Vi si accede dal Chiostro dei Corvi, con la possibilità di visitare l’area espositiva e, nel contempo, godere del panorama della città di Avellino e della valle del Sabato grazie alla presenza di tre ampi finestroni, ubicati nella sala dell’ex-refettorio monastico.

Suddiviso in quattro aree tematiche, si sviluppa attraverso diversi ambienti disposti su due piani. Dotato di un book-shop e ascensore per disabili.

Nella prima parte sono in esposizione dipinti, icone e reperti lignei. Tra i quadri si segnalano il “San Francesco in estasi”, attribuito a Guido Reni, ”Il perdono di Giuseppe”, della scuola di Paolo Veronese, ed una serie di quadri, con diversi soggetti, i cui autori sono tra i maggiori esponenti del “Barocco Napoletano”, quali Luca Giordano, Mattia Preti, Pacecco De Rosa ed Andrea Vaccaro; particolarmente interessante è la “Salomè”,copia da Caravaggio, attribuita a Battistello Caracciolo. Ricca di fascino è, nel suo insieme, la collezione di icone orientali, ma anche di splendide tavole medievali, come la Madonna in maestà (sec. XIV) di scuola senese, l’ex-voto di Margherita di Savoia (sec.XV), ma soprattutto la Madonna del Latte (sec. XII), meglio nota come “Madonna si San Guglielmo”, prima icona venerata la Santuario. Completano la prima sezione due autentici capolavori di arte lignea: il monumentale Cristo deposto (cm 200X140) di XIII sec. e la spettacolare Cattedra di XII-XIII sec.

Il percorso prosegue, nella seconda parte, attraverso ambienti in cui sono esposti parametri sacri (mitrie, pianete, piviali, dalmatiche.) ed oggetti di genere liturgico. Di notevole interesse sono la croce astile (sec XV) ed i calici di manifattura siciliana e napoletana, oltre quelli appartenuti ai pontefici quali Leone XIII e S. Pio X, arricchito quest’ultimo calice da ametiste a taglio ovale e cabochon, opali, turchesi e brillanti. A completare la sezione vi sono gli ostensori, reliquiari, incensieri e navicelle, ma soprattutto gli ornamenti ed i gioielli della Madonna di Montevergine; un autentico tesoro di altissimo valore, frutto di donazioni importanti nel corso dei secoli. La tavola della Madonna di Montevergine era infatti arricchita da simili manufatti fino al 1960, anno in cui l’icona fu sottoposta a restauro e quindi privata dei suoi beni preziosi.

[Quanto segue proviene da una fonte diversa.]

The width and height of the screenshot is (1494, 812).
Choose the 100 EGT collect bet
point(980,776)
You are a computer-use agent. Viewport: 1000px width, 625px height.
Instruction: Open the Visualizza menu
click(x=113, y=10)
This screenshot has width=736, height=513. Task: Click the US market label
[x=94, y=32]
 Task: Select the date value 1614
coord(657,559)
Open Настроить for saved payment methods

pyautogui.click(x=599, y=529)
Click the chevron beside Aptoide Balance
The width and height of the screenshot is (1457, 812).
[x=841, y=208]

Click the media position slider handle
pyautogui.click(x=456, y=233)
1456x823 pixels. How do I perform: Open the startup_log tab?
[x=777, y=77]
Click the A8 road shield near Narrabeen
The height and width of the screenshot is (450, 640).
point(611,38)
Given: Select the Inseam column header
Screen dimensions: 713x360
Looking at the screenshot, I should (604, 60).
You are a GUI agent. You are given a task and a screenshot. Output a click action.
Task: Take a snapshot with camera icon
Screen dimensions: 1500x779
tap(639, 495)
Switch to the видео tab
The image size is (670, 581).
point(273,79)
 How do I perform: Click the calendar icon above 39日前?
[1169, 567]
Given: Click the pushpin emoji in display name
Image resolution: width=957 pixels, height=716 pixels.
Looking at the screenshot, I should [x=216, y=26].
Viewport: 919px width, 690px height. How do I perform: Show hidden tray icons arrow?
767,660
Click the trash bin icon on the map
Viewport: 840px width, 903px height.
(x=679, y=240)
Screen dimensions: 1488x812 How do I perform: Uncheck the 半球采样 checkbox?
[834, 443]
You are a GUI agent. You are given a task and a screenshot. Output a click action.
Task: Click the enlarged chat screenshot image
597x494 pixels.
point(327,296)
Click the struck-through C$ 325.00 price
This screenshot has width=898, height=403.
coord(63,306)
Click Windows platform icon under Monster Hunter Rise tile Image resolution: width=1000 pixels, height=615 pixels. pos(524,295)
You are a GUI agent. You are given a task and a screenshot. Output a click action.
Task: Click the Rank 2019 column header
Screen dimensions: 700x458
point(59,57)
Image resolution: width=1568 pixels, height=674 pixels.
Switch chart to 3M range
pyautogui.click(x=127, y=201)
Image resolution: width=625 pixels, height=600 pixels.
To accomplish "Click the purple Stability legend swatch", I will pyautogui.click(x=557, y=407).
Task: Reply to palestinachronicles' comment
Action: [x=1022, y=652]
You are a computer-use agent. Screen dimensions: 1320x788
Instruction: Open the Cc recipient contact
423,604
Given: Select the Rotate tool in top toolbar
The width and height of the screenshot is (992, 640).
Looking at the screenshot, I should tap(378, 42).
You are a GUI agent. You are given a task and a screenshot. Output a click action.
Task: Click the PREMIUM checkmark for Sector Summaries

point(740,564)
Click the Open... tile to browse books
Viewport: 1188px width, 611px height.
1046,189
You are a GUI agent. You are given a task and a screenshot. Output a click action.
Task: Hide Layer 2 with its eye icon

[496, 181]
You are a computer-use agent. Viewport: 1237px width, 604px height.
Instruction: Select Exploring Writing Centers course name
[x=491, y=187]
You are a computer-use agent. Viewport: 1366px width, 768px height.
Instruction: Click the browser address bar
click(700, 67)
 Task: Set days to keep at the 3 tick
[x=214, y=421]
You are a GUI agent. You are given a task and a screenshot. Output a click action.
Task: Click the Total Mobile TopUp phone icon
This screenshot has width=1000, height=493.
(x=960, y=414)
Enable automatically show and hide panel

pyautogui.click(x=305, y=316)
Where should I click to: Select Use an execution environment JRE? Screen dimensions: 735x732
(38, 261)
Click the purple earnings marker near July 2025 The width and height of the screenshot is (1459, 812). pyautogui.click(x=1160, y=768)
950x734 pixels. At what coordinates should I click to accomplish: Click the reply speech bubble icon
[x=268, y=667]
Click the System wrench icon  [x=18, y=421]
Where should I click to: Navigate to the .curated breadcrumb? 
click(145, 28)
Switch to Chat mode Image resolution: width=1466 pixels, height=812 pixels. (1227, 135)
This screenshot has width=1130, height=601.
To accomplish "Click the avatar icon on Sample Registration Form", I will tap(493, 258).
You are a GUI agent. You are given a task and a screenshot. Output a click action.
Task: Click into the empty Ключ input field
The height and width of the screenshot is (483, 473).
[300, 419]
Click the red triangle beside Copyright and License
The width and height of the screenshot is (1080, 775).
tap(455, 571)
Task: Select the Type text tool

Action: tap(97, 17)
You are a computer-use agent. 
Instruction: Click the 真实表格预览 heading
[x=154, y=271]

È dedicata invece ai reperti marmorei, di epoca medievale e di età antica. La sezione medievale (secc. XII-XIV) caratterizzata da elementi che costituivano parte integrante della chiesa gotica fino alla trasformazione seicentesca voluta dall’abate Giordano. Vi si trovano figure tombali dei Lagonissa, il sarcofago Lautrec e sculture varie della bottega di Tino da Camaino, il tutto ricollegabile alle vicende dei signori angioini, che si iscrissero alla confraternita di Santa Maria di Montevergine e chiesero di essere sepolti nella chiesa del santuario. Ma una particolare attenzione la meritano sicuramente i due pulvini romanici (sec. XII), con figure in bassorilievo. La sezione antica presenta soprattutto reperti di epoca romana (secc. II e III). Splendidamente conservato è il sarcofago strigilato della tipologia delle tenoi ovali, da cui emergono in alto rilievo, due protomi leonine e dall’altro alto due teste di Gorgone. Interessanti sono anche diversi frammenti di sarcofago, uno dei quali presenta a rilievo la scena dell’Amazzonomachia.

Non mancano inoltre reperti fittili di III-IV sec. a. C: tra cui la particolare ceramica a vernice nera. La necessità di destinare un apposito locale, per contenere opere d’arte e reperti di interesse storico-locale fo avvertita a Montevergine dopo l’incendio della foresteria nel 1611 e dopo la caduta della navata centrale della chiesa nel 1829 Nelle due dolorose circostanze, i monaci recuperarono pezzi di architettura e di scultura, tavolette votive e scene di presepio che in fase di ricostruzione, non trovarono più posto nella sede di origine. L’abate lacuzio, nel 1764 pensò bene di catalogare ed esporre quei reperti nel corridoio attiguo al cortile dei Corvi. Purtroppo questa prima sistemazione museale durante i secoli delle soppressioni, fu disfatta.

Solo nel secondo dopoguerra, grazie ad un rinato interesse per le memorie del passato e all’apporto scientifico ed economico del competente ministero è stato ripreso il discorso sul Museo di Montevergine, aperto al pubblico nel settembre del 1968. A partire dal 2000, in occasione del grande Giubileo, si giunge alla sistemazione definitiva delle sale museali.